Wills and Trusts:

Understanding Living Wills

A living will is a legal document declaring your wish to die a natural death. It informs your doctors that, if incurably ill, you do not wish to have your life prolonged by artificial or extraordinary means (such as respirators, feeding tubes, or other devices). This means that a living will is a form of communication with your doctor which states clearly in advance how you want to be treated when and if you become terminally and irreversibly ill.

The living will only becomes operative if two physicians, including your attending physician, have determined that death will occur within a relatively short period of time, and you are unconscious or otherwise unable to express your wishes for further treatment.

In order to prepare a living will you must fill out the form and sign in the presence of two witnesses, one of whom must be a Notary Public. It is recommended that you discuss your decision with close family members or friends, as well as with your doctor. Read the form carefully, including the section on who can be witnesses.

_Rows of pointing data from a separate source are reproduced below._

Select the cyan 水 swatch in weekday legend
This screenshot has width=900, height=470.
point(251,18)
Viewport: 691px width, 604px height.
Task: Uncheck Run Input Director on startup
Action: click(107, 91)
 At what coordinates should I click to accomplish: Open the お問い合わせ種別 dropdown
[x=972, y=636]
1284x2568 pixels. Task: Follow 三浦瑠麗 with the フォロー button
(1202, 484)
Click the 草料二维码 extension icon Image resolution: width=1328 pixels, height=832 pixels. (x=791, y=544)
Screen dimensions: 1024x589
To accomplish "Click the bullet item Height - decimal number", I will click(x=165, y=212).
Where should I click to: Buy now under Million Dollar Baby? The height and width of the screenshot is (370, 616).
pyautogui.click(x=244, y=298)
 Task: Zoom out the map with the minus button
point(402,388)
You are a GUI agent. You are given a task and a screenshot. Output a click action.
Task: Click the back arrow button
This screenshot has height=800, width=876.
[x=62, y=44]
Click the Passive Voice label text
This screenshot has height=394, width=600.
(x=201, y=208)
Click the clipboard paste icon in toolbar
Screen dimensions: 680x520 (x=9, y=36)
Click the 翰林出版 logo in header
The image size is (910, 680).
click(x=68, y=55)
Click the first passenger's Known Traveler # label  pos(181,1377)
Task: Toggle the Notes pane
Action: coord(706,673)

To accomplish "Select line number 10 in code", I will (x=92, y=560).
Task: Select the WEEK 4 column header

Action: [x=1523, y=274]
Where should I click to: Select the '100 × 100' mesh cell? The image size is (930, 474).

A copy of the living will should be given to your physician. One or more members of your family (or close friends) should know that you have a living will and either should have a copy or know where to find a copy. Unlike regular wills, there is no official governmental recording of a living will.

If you wish to, you can revoke your living will simply by tearing it up or just informing your doctor by word of mouth or in writing. You also have the option of designating a person, on the Declaration, who may revoke the Will on your behalf.